The world's top race car drivers, and the gamblers who love them, convene in Monaco this week for the annual Grand Prix. From May 23–26, the winding roads of Europe's glamorous principality will be overtaken with automotive enthusiasts of every stripe.
While the Grand Prix is arguably the world's most famous Formula 1 race, Monaco isn't the only global destination car lovers should consider. From Germany's legendary Autobahn, to Model T mash-ups in Cuba, here are four other spots where fans can get their fix.

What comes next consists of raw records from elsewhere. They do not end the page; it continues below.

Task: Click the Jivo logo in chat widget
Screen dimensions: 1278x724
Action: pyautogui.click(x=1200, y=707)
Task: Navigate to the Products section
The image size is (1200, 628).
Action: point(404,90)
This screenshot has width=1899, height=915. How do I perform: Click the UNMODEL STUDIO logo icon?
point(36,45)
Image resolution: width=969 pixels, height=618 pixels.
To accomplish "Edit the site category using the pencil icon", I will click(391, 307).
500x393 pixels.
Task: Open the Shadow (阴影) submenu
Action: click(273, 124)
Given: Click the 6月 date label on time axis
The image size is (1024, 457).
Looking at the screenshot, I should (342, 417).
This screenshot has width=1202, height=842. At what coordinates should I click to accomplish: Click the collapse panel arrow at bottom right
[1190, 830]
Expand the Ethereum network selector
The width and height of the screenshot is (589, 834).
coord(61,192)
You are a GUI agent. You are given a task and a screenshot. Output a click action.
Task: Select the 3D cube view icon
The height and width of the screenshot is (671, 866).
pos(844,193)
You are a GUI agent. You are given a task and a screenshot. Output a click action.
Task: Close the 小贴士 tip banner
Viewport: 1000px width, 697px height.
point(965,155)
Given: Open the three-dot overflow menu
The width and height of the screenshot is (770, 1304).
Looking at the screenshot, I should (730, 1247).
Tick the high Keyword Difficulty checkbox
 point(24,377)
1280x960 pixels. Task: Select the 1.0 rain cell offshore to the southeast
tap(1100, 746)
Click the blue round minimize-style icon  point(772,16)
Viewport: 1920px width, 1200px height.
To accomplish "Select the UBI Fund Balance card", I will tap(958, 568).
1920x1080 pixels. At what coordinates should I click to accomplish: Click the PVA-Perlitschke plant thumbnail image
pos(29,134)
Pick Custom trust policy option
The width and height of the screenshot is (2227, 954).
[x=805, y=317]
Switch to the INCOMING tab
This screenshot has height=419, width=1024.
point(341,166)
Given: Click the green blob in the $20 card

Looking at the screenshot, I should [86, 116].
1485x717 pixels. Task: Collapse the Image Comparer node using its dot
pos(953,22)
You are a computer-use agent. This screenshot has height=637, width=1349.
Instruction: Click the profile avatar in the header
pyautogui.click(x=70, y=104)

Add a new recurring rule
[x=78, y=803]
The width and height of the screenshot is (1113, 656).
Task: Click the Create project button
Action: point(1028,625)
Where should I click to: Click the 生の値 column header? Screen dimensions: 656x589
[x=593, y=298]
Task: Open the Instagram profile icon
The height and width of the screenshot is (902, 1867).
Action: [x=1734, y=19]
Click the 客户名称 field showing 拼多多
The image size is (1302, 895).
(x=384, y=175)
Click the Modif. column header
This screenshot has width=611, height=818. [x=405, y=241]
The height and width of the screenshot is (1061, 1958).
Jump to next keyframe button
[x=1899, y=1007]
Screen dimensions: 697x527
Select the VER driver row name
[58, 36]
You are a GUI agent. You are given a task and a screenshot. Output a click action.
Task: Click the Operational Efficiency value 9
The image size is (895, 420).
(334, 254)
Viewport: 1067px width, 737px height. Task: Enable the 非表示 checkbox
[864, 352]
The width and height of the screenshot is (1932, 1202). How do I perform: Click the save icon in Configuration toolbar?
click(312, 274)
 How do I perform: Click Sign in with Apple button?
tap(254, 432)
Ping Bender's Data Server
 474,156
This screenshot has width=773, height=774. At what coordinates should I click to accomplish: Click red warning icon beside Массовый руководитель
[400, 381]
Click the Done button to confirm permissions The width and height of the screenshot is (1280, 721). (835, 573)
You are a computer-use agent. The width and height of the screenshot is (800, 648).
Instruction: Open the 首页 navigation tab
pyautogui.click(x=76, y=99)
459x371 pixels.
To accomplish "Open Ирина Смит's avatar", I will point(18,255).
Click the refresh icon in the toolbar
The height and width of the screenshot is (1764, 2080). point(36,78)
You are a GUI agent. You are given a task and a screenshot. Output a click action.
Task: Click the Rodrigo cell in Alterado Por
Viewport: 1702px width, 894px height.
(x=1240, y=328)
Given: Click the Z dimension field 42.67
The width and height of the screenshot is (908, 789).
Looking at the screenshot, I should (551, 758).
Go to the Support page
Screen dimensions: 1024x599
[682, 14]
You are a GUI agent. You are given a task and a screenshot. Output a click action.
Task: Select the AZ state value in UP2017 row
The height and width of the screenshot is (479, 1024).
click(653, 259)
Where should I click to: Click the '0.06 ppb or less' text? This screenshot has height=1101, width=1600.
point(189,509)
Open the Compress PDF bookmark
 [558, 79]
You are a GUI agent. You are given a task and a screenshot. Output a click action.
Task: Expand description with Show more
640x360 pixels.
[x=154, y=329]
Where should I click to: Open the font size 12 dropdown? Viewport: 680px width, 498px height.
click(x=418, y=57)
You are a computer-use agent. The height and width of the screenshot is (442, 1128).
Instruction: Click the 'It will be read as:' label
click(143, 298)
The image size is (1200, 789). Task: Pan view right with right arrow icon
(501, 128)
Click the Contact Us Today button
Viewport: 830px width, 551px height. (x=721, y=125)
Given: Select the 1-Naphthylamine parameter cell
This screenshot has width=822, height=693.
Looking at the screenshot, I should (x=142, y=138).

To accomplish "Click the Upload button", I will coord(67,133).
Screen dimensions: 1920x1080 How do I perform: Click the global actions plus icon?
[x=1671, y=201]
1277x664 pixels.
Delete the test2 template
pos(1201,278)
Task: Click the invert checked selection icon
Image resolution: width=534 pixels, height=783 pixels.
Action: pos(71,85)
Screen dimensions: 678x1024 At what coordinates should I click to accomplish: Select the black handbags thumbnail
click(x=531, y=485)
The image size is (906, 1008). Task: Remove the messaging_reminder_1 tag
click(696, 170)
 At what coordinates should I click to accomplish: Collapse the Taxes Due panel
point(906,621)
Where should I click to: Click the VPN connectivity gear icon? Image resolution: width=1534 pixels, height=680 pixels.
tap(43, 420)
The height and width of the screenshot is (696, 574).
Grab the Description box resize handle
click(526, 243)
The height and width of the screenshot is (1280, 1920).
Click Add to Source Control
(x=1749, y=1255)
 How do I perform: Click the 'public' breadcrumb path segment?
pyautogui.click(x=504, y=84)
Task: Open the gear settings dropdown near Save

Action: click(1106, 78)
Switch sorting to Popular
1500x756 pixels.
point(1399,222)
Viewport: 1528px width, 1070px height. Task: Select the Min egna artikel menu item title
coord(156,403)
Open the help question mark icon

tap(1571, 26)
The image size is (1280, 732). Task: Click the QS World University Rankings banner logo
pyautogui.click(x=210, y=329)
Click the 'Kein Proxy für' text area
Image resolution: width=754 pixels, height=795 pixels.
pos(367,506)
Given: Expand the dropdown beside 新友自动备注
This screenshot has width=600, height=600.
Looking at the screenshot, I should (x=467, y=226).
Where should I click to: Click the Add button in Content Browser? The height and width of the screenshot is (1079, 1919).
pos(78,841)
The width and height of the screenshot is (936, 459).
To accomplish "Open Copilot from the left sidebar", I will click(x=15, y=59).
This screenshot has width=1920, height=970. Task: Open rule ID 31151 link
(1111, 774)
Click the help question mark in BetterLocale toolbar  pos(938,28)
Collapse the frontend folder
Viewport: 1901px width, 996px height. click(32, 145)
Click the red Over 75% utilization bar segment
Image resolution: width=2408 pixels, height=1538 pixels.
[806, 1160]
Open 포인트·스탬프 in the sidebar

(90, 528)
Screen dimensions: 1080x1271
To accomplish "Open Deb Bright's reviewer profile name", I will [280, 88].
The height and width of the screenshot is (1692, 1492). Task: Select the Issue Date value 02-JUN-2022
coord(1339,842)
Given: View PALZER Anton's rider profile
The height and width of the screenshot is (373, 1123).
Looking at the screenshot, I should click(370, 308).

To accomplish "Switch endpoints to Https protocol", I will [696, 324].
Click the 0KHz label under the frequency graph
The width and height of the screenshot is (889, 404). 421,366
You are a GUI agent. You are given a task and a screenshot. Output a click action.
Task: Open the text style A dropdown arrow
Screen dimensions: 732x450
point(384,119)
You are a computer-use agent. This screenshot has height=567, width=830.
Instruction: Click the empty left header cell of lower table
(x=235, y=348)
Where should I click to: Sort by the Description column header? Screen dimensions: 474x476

Havana, Cuba: For the majority of the 20th Century, Cubans only had access to cars purchased before the country's 1959 revolution. As a result, drivers got creative, trading and repurposing vintage car parts to make existing vehicles last for some 50 years. These elegant, one-of-a-kind Model T mixtures now chortle through modern-day Havana in a moving museum of automotive ingenuity. Thanks to licensed tour operators like Insight Cuba, Americans can now legally see it for themselves.
Stuttgart, Germany: The birthplace of the automobile, Germany has plenty of automotive attractions to boot. Cruise the high-speed Autobahn to Stuttgart, where the Mercedes-Benz museum has two-hour tours amongst the hillsides of Germany's picturesque Baden-Württenberg. In the north of the city, the Porsche Factory is a veritable altar to analog assembly, where vehicles are produced entirely by hand. Porsche also has a small, recently remodeled museum displaying 80 vintage cars.
Detroit, Michigan: Motor City is an imperative stop on any automotive itinerary. Check out the Henry Ford Museum and its accompanying Ford Rouge Factory to understand Detroit's significance in both automotive production and the industrial history of 20th Century America. The museum houses 200 vehicles, including the Goldenrod racecar and the 1961 Lincoln Continental in which JFK was assassinated. The Rouge plant, now a tourist attraction, was once a 15 million-square-foot assembly complex, with 93 buildings and 120 miles of conveyor belts producing a new car every 49 seconds.
Modena, Italy: Every year, almost 200,000 car lovers trek to northern Italy to see Ferrari's birthplace and
bat cave corporate complex. While the official museum, Galleria Ferrari, has 40 contemporary and vintage vehicles, the real attraction is the exclusive Maranello company headquarters. Designed by Jean Nouvel and Renzo Piano, the company headquarters is open only to employees, the Ferrari family, and customers looking to create their own, entirely customized new car. Hey, all you need is $200,000 and a dream.
What are your ultimate automobile destinations?